Europe’s trading day began with stocks down and safe-haven government bonds up, a pattern that had been set in Asia where the death toll from the virus in China has more than doubled in less than a week.
It stood at 638 on Friday, 636 in China and two elsewhere and it was also revealed that one of the first doctors to raise the alarm about the virus had died from it at a hospital in Wuhan, the outbreak’s epicenter.
The week up until this point, though, has been one long rebound that has lifted MSCI’s main world stocks index 3 percent .MIWD00000PUS and almost back to the record highs it began the year with.
Thanks to a $400 billion wipeout on Monday, Shanghai is poised for its worst week in eight months. But the other Asian indexes are ahead and the pan-European FTSEurofirst is heading for its best week since late 2016.
“We are not that nervous, actually we are increasing our risk allocation,” said SEB investment management’s global head of asset allocation Hans Peterson, adding the risk of a massive worldwide epidemic seemed to have dropped.

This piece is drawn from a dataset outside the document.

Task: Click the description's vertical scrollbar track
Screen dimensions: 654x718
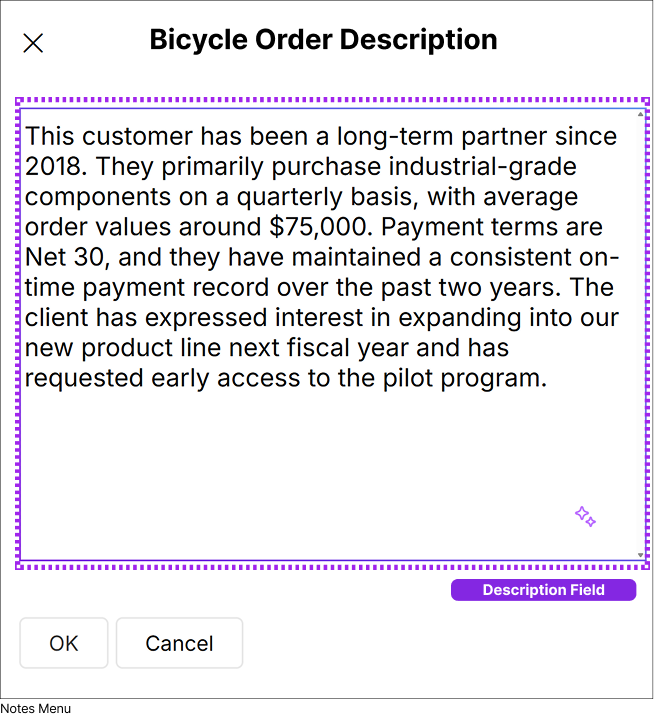Action: click(640, 330)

“We look more at this moment at the macro data in the U.S. which is really very good… and we presume we will get substantial support from central banks like we did in China on Monday.”
There were other areas of focus aside from the virus worries for traders.

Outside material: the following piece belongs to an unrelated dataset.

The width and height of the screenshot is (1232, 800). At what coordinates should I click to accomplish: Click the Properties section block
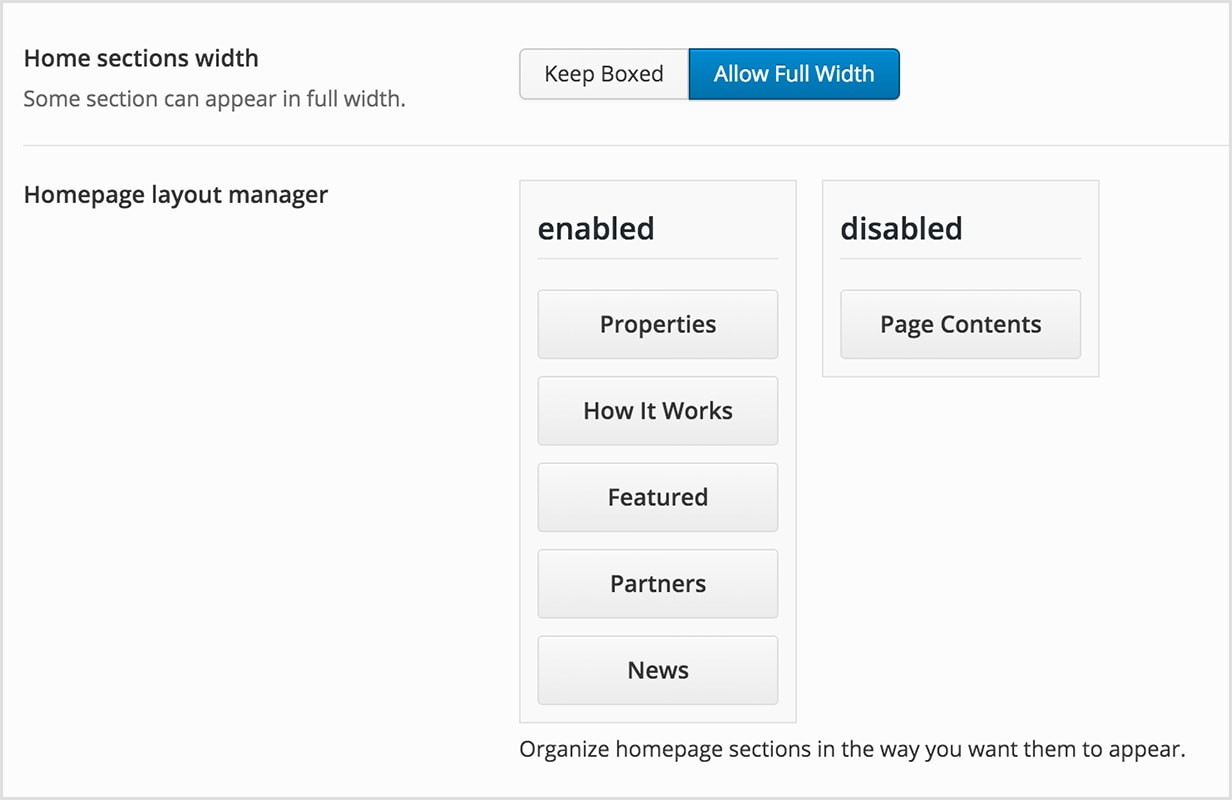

The euro fell to its lowest since October in early European trading after German industrial output recorded its biggest decline in a decade and strong U.S. employment numbers on Thursday had primed the dollar for monthly payrolls later.
In Asian trade, the yen halted a slide that has it set for its worst week in 18 months, leaving the currency sitting just above a two-week low at 109.89 per dollar.

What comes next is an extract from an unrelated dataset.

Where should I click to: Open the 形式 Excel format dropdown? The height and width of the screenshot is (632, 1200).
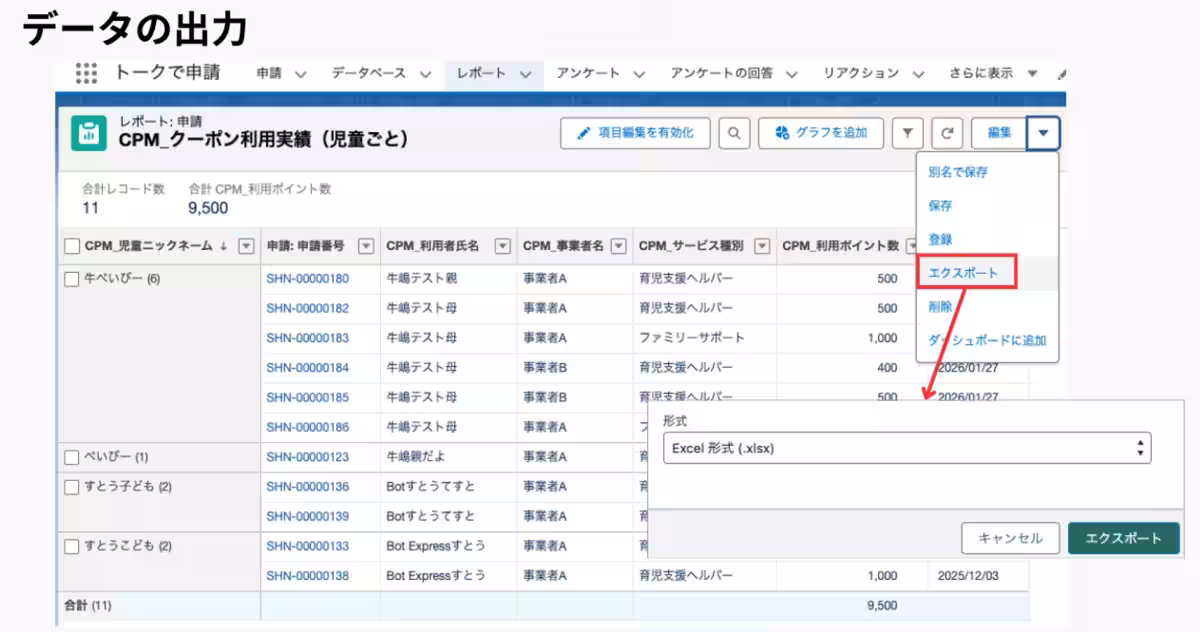click(906, 448)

The Australian dollar, often seen as a proxy for China, weakened 0.5% to $0.6699 AUD=D3 after the Reserve Bank of Australia slashed growth forecasts in its quarterly economic outlook, blaming its bushfires and the coronavirus.
Much is unknown about the coronavirus, including its lethality and transmission routes. The World Health Organization has said it is too early to call a peak in the outbreak.
China’s aggressive response, dubbed a “people’s war for epidemic prevention” by President Xi, has seen Beijing pump billions of dollars into the money market to try and stabilize confidence.
Yet, owing to much greater exposure to Chinese demand and less access to the benefits of monetary stimulus, commodity prices have been more sensitive to conditions on the ground.
Oil and metal prices fell hard as the coronavirus outbreak gained pace and have been slow to recover.
Brent crude LCOc1 was a touch firmer on Friday at $55.17 per barrel, but is heading for its fifth back-to-back weekly drop having lost over 16% this year.
A rally in copper – often seen as a barometer of global economic health because of its wide industrial use – stalled at $5,695 per tonne though it has been its strongest week since the start of December.
“We think that demand could come back strongly as opposed to gradually in Q2 2020,” said Commonwealth Bank commodities analyst Vivek Dhar. “But the risk in the near term is that (Chinese) provinces take longer to return to work in order to contain the spread of the virus.”